TCU adia decisão sobre investigar férias de R$ 2,4 mi de Bolsonaro

Relator do pedido, o ministro Raimundo Carreiro pediu mais tempo "para examinar de modo mais aprofundado a matéria", sem prever nova data

atualizado 19/05/2021 17:53

bolsonaro na praiaReprodução/Facebook

O ministro Raimundo Carreiro, do Tribunal de Contas da União (TCU), pediu mais tempo para decidir se irá investigar os gastos de R$ 2,4 milhões gastos nas férias do presidente Jair Bolsonaro (sem partido) no fim de 2020, entre 18 de dezembro e 5 de janeiro, para São Paulo e Santa Catarina.

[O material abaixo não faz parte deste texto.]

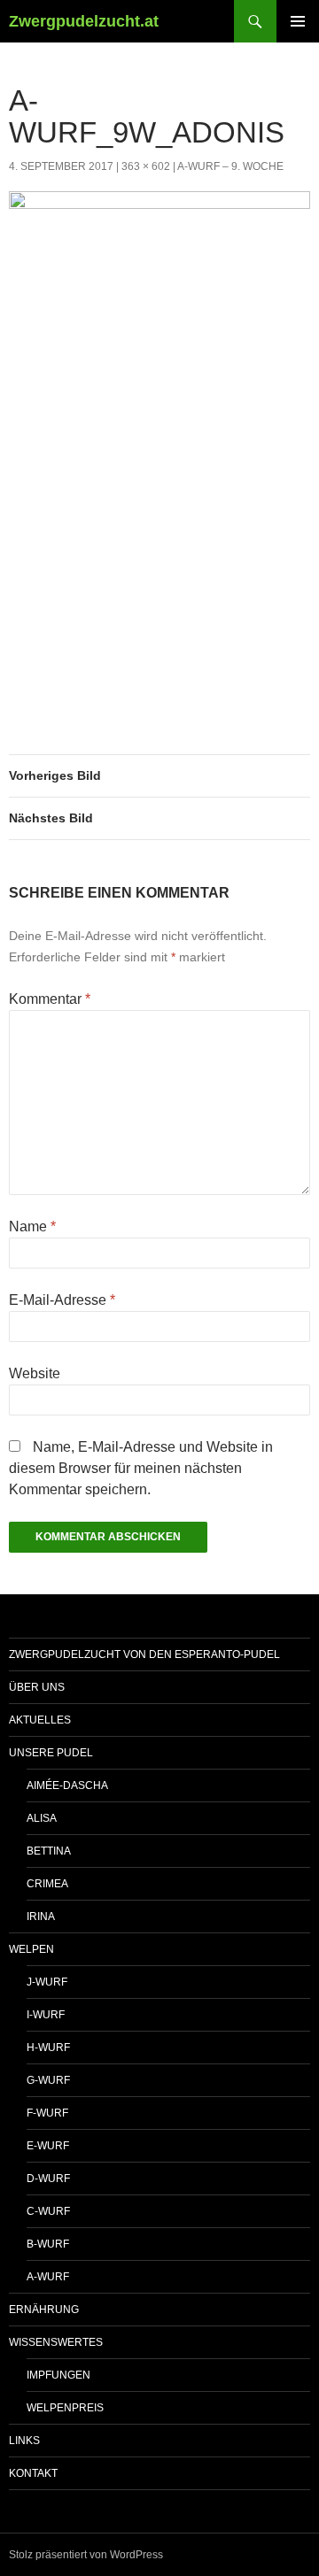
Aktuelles (40, 1720)
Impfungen (58, 2375)
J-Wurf (47, 1982)
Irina (41, 1916)
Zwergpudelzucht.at (84, 21)
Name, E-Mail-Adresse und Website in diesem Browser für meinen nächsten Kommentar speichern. (141, 1468)
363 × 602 (145, 166)
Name (32, 1226)
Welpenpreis (65, 2408)
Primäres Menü (297, 21)
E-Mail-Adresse (62, 1299)
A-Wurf (48, 2277)
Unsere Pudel (51, 1753)
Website (34, 1373)
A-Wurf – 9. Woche (230, 166)
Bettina (49, 1851)
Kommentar (49, 998)
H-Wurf (48, 2047)
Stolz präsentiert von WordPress (86, 2555)
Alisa (42, 1818)
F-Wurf (47, 2113)
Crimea (47, 1884)
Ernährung (44, 2309)
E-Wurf (48, 2146)
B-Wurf (48, 2244)
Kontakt (33, 2473)
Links (24, 2440)
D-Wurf (48, 2178)
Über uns (37, 1687)
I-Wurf (46, 2015)
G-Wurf (48, 2080)
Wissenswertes (56, 2342)
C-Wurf (48, 2211)
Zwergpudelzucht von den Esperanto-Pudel (144, 1654)
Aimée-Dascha (67, 1785)
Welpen (31, 1949)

No início de abril deste ano, Lucas Furtado, subprocurador-geral do Ministério Público junto ao Tribunal de Contas da União (TCU), pediu que a Corte investigasse a quantia gasta.

Na representação, Furtado diz que os valores são “assombrosos” e pede por detalhamentos. Ele ainda cita o agravamento da pandemia no país e a necessidade de corte de gastos públicos.

Relator do pedido, o ministro Raimundo Carreiro liberou o debate para pauta nesta quarta-feira (19/5). No entanto, à tarde, durante sessão semipresencial da Corte, Carreiro disse que iria retirar o texto “para examinar de modo mais aprofundado a matéria”, sem prever nova data para apresentar o voto aos colegas.

No legislativo

As férias de Bolsonaro também são alvo de acompanhamento na Câmara dos Deputados. O ministro-chefe da Controladoria-Geral da União (CGU), Wagner Rosário, afirmou, em 20 de abril, que a pandemia da Covid-19 e a segurança presidencial foram responsáveis por aumentar os gastos.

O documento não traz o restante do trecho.